Se está planteando (por fin) en el seno del movimiento antinacionalista la cuestión de la formación de una organización política que recoja e impulse todo este magma de oposición difuso que somos ahora.
A la hora de elaborarlo no va a surgir un proyecto. Van a salir cinco, o cincuenta, o quinientos. Todo el mundo tiene el suyo. Y eso es lo grave. Porque además son innecesarios.
Por “necesidad” nosotros entendemos vencer al enemigo y al sistema que lo incentiva y refuerza: el nacionalismo, su alianza con fuerzas de izquierda destructivas y oscuras, y el sistema para él creado de la aberración autonómica.
Para esto no basta con un idílico retorno a no se sabe qué punto ideal de la Transición de 1977, ni tampoco a ese impasse de 40 años franquista, ni al caos republicano, ni a una democracia teóricamente pura en sus equilibrios (que no podría contar por lo tanto con facciones, es decir con partidos), reducida a principios intangibles o a pura matemática.
Deberemos también definir y aislar aquello que es superfluo, que parece importante porque está en el lenguaje implantado por las élites intelectuales y políticas pero que, en realidad, no representa nada y sólo contribuye a enredar y viciar el debate político, implantando un muro de palabras insalvable e inútil.
¿Cuáles son esos conceptos?:
Derecha e izquierda. Esta dicotomía surge en la Revolución Francesa. En principio la derecha representa el inmovilismo y la izquierda la revolución o el progresismo. Pero el contenido de la izquierda ha variado sustancialmente. El anterior apoyo al progreso industrial, el crecimiento del sector público como forma de protección ante los cambios del mercado, y el obrerismo, han sido sustituidos por las ideologías de las minorías de todo tipo, verdaderos lobbies, grupos de presión, el ecologismo memo, y la aceptación tácita de la globalización liberal.
El PSOE-IU parece hoy empeñado en una política de provocación estilo extrema-izquierda-republicana sin que un programa claro político-económico lo avale, mientras es la derecha la que se atrinchera en temas antaño revolucionarios como la libertad o la igualdad ante la ley.
Monarquía-República. La República nacida en la Revolución Francesa fue la encarnación de la Nación y su unidad como símbolos de sus lemas.
Pero en España las repúblicas derivaron en alianzas de los “burgueses” con fuerzas revolucionarias que no guardaban ninguna fidelidad a los valores republicanos. La Monarquía supuso de nuevo la unidad nacional incluso en el actual aberrante Estado de las Autonomías.

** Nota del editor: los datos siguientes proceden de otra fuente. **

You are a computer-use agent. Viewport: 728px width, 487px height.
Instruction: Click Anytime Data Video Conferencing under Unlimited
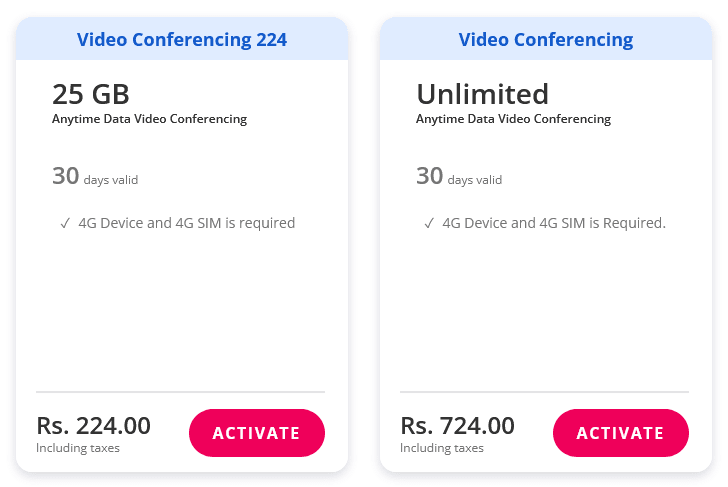pyautogui.click(x=513, y=119)
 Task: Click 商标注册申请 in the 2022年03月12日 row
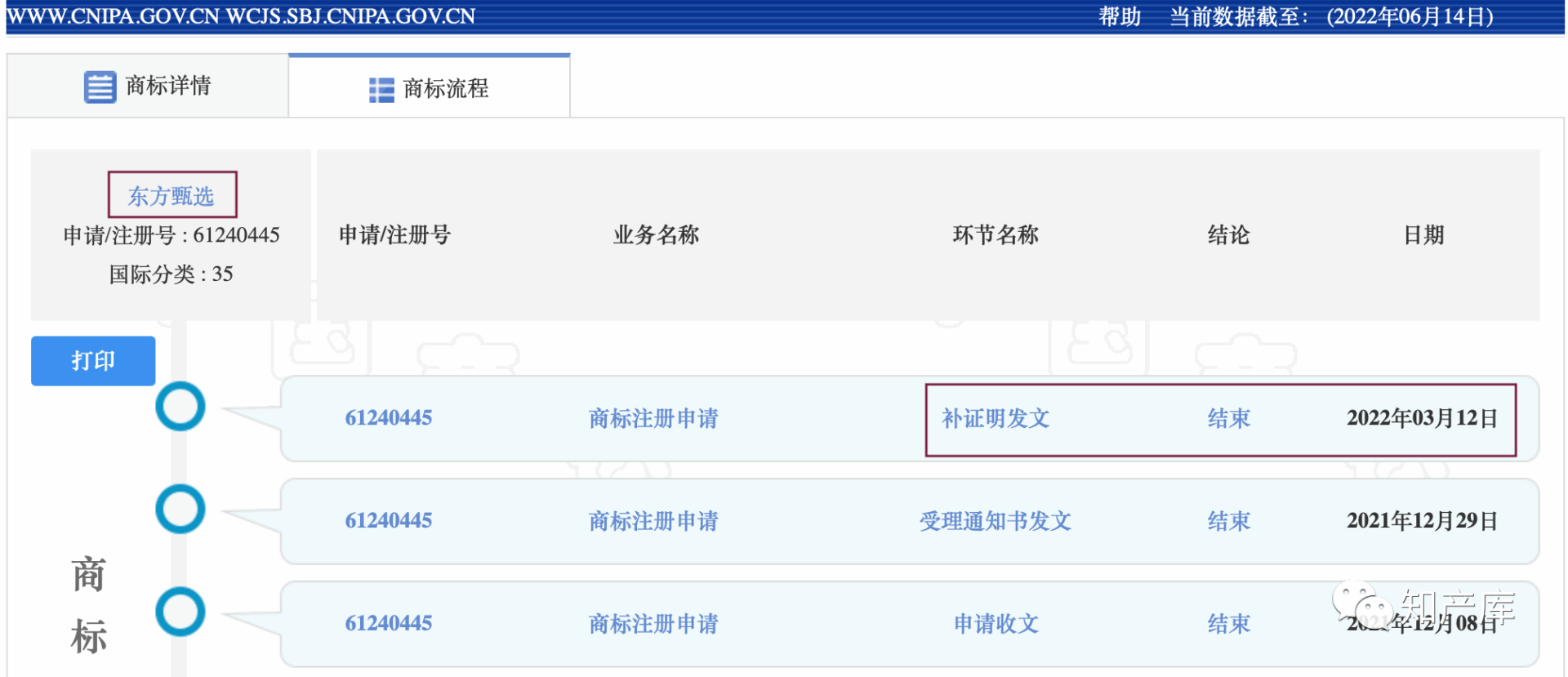point(653,419)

Más que cuestiones de principios, diversas fracciones políticas se van situando en el mismo bando por obra de las alianzas enemigas. Es el enemigo nacionalista radical el que está forjando nuestro bando, querámoslo o no.
Propiedad privada-sector público. Tras el fracaso del experimento soviético y el del “Estado del Bienestar”, la caída del sector público parece absoluta. En realidad lo que se da, paradójicamente, es una cesión al sector privado de bienes públicos para su explotación, pero conservando la capacidad coactiva estatal en su relación con la población y bajo el manto legal de “bien público”.
Eso es lo que representa el recargo y administración del precio del agua, los ITV de tráfico, la revisión de los servicios de gas o ascensores, etc. No ha sido una cesión, ha sido un derrumbe donde nos queda lo peor de los dos sistemas, y donde la corrupción, es decir, la irrupción del beneficio en el interés público, predomina.
Y no tan paradójicamente, ha sido la izquierda la que ha colaborado en ello: reconversión industrial –reconversión en nada-, europeización a cambio de más impuestos, menos servicios, menos agricultura, ninguna industria, más control y menos libertad, colaboración sindical en el cierre de empresas…
Centralismo-federalismo. Inicialmente la izquierda representó la unidad y la igualdad de toda la población frente a los particularismos, herencia de la Edad Media y del proceso de formación del Estado nacional.
Era la derecha e incluso la “nueva derecha” (y la extrema-derecha fascista) la defensora de las tradiciones encarnadas en las regiones frente al centralismo estatal “jacobino”.
Por otra parte sólo tiene sentido federar lo que está desunido, y no desunir para que luego los localismos devoren al Estado, las libertades y los recursos nacionales.
Creemos que con esto basta en principio para entender que no tiene sentido luchar por unas palabras que sólo son armas en manos de los que se consideran nuestros enemigos. Y que debemos centrarnos en lo que nos une y que es necesario para derrotarles.